Wednesday, August 5, 2009

Museum of the Arctic and Antarctic

I finally got to the Museum of the Arctic and Antarctic. It was pretty nice...Arctic on the first floor, Antarctic on the second. Everything was in Russian, and while I've built a decent vocabulary in the fields of churches, wars, and old buildings, the polar expedition lingo was beyond me. But it was nice to have a walk around the city by myself. (No one else wanted to see the Museum of the Arctic and Antarctic.) I poked my head into some restaurants, walked by the Dostoevsky House again, through an outdoor market, and along the canal. I think I needed some alone time with the city so that I could move at my own arbitrary pace. A break from running ideas by the group.

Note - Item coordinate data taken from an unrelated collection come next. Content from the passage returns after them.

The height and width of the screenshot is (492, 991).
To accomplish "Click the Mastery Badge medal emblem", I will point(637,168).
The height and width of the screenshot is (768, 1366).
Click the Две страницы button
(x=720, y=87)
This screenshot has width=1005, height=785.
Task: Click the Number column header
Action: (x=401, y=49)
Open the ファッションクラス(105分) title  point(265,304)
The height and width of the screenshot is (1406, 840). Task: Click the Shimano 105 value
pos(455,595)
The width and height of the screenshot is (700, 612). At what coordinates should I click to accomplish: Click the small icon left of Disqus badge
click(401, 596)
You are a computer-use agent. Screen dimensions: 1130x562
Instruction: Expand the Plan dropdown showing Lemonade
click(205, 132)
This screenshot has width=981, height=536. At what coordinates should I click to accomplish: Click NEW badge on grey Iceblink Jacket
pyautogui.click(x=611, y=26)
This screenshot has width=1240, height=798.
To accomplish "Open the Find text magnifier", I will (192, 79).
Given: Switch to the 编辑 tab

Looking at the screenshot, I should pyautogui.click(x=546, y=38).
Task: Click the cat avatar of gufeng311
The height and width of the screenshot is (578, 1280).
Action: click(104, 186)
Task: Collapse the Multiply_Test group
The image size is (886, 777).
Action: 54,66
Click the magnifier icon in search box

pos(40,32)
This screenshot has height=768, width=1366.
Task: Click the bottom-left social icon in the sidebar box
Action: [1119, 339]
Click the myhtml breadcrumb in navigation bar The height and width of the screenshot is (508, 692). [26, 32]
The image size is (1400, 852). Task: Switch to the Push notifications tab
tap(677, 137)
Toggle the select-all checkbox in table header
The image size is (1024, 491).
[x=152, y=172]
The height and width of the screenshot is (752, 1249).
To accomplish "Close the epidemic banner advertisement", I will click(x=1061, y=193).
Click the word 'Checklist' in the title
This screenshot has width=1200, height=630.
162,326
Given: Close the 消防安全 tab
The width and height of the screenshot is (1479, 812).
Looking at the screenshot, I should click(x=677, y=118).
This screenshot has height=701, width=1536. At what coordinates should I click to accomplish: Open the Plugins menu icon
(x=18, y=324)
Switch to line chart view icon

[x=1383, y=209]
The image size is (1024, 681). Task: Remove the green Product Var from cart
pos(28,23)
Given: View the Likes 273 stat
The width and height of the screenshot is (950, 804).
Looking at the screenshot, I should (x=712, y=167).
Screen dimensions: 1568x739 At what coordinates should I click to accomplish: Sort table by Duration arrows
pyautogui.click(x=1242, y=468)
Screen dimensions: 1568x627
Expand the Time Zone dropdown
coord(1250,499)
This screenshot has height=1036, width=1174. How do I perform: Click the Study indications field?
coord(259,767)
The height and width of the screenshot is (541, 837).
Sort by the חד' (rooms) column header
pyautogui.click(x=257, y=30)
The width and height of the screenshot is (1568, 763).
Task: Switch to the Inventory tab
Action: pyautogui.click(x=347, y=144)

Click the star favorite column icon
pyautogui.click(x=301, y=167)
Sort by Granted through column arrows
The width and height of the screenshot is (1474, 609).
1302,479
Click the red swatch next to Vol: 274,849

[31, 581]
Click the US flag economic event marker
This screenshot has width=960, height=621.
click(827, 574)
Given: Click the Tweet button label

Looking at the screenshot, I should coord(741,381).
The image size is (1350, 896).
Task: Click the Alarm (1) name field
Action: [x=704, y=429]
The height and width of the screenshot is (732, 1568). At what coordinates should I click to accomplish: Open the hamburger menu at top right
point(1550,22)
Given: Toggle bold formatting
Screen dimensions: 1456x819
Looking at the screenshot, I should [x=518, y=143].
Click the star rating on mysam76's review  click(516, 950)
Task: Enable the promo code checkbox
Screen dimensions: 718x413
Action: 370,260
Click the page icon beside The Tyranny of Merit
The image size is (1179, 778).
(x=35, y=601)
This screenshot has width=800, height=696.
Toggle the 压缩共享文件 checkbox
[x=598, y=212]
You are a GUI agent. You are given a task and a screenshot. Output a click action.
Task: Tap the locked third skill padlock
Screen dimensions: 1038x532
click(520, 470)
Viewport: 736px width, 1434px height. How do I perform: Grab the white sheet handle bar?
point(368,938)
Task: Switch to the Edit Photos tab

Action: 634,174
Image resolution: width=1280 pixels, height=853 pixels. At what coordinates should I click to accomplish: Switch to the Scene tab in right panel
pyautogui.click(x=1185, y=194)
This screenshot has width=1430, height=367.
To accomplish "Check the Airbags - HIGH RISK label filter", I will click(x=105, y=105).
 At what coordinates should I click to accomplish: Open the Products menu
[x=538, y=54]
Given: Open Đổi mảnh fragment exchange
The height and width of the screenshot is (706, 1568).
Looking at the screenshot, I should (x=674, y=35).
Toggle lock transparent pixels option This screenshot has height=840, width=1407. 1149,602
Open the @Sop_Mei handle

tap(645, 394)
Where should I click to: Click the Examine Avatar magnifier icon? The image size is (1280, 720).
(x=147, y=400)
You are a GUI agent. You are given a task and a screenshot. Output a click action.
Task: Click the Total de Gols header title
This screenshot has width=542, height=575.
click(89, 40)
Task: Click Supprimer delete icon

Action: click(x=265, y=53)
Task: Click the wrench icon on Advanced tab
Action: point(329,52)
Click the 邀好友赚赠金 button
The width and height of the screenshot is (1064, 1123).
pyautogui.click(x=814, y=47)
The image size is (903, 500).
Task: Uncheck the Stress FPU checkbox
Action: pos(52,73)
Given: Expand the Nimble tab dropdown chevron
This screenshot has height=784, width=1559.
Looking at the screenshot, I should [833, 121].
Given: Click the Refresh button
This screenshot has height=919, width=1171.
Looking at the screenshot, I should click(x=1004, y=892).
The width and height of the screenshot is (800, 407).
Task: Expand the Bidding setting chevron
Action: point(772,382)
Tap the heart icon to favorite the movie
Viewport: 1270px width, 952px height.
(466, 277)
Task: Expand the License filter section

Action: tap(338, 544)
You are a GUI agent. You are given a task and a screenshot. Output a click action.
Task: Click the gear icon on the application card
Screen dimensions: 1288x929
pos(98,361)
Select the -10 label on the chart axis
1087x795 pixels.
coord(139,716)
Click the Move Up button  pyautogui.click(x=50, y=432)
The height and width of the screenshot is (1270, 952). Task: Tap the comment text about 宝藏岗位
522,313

I read a while back, I think in Time, that several countries have been bickering over rights to the North Pole as the ice cap melts and trade passages open. Walking around the museum, I started to get a feel for the Russian perspective of this issue. It seems that most of the Russian polar expeditions were during Soviet times and a real source of nationalistic pride. In fact, aside from stuffed polar bears and penguins, perhaps the most notable aspect of the museum was the proliferation of Soviet symbolism and propaganda (not that it can't be found elsewhere in the city). I know that the US claims a stake to the territory, I guess just because we bought Alaska. I just wonder if anyone in the US, politicians or anyone else, actually cares. Not that we should just give the North Pole to Russia. I just wonder if anyone cares. Hopefully whoever gets it doesn't use it as a nuclear testing site.